On the other hand, avoiding reprisal for content relies on the ability for a content creator to be known and to be found. DSNP can facilitate this by ensuring that it is not necessary to include personally identifiable information with any announcement. Onion routing (such as Tor) may additionally help provide anonymity at the IP address level. Avoiding reprisal was contrasted with law enforcement mandates to identify the purveyors of illicit material. However, participants agreed that ultimately the DSNP model required some entity, somewhere, to choose to host and serve content; this entity must therefore be willing to take whatever legal risks this entails, and could ultimately be identified.

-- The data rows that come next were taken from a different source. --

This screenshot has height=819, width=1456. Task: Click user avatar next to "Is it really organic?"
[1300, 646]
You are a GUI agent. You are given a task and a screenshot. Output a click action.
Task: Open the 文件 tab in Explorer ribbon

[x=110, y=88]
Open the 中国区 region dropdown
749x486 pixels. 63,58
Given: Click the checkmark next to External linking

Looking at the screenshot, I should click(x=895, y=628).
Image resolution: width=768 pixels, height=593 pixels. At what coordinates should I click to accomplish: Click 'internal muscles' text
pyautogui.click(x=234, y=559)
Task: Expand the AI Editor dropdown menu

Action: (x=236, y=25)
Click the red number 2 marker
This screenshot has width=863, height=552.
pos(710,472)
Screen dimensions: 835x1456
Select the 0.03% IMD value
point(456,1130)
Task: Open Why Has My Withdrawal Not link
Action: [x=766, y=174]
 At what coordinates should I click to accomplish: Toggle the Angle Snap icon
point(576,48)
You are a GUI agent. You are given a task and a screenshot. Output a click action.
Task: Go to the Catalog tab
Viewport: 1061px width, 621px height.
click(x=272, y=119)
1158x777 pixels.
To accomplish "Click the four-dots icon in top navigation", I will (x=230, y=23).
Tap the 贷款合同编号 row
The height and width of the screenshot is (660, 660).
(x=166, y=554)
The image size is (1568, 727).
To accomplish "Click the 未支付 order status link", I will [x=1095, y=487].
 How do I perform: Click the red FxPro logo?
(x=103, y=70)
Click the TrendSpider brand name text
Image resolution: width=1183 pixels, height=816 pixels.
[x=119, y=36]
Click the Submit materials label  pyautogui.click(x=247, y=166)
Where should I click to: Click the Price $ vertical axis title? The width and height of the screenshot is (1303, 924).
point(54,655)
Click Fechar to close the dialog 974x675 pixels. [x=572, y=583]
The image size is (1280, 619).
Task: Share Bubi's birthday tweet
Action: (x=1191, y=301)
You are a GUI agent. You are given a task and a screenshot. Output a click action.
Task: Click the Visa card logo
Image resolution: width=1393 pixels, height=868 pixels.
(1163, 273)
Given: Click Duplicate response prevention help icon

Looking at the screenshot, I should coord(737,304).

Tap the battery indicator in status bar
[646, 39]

The group discussed the concept of a “takedown order”. Rather than mandating compliance by network participants, a takedown order should be assessed based on its sender’s reputation. For example, the NCMEC is an organization that has a good reputation for identifying and working with social networks to remove CSAM; a takedown order digitally signed by that organization would likely command more attention and respect than one issued by an unknown entity. Takedown orders could identify the jurisdiction of the issuing entity as well as metadata specifying the rationale for the order. Service providers could each make their own determination as to compliance. The group noted that blocklists for IPFS exist already, and there are well established procedures for handling requests for RIAA, DMCA and similar.

The group noted the difference between takedown notices and “soft removals”, which may warrant separate announcement types.

In the following joint discussion, it was suggested that experts from law enforcement agencies be consulted to assess the threat model in the protocol in a so-called “red team” exercise.

DR asked if there were scenarios where illicit content could be stored in encrypted user data in a DSNP consensus system. WB noted that the ability to do so was limited currently to the private social graph objects, which could not be publicly introspected. It was noted that such abuse would be subject to consensus system governance including reputational risk to those who aided the perpetrators as delegates, but the risk could not be entirely eliminated.

Summary and closing

ES reviewed the progress made in this meeting, relative to the meeting objectives.

ES reminded the group that the next in person meeting would be held March 7, 2024, with the MIT location to be confirmed. The group discussed holding the subsequent meeting to coincide with the Project Liberty Summit at Harvard in April. ES said that details would be forthcoming.

The meeting was brought to a close at 4:30pm by ES.